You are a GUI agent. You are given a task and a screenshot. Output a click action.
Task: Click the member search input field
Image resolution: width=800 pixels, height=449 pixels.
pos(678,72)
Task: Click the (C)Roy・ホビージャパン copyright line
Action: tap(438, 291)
· · · ·
Description of the task: Update the listing by replacing "member search input field" with "member search box", leaving everything else unchanged.

Finished answer:
You are a GUI agent. You are given a task and a screenshot. Output a click action.
Task: Click the member search box
Image resolution: width=800 pixels, height=449 pixels.
pos(678,72)
Task: Click the (C)Roy・ホビージャパン copyright line
Action: tap(438, 291)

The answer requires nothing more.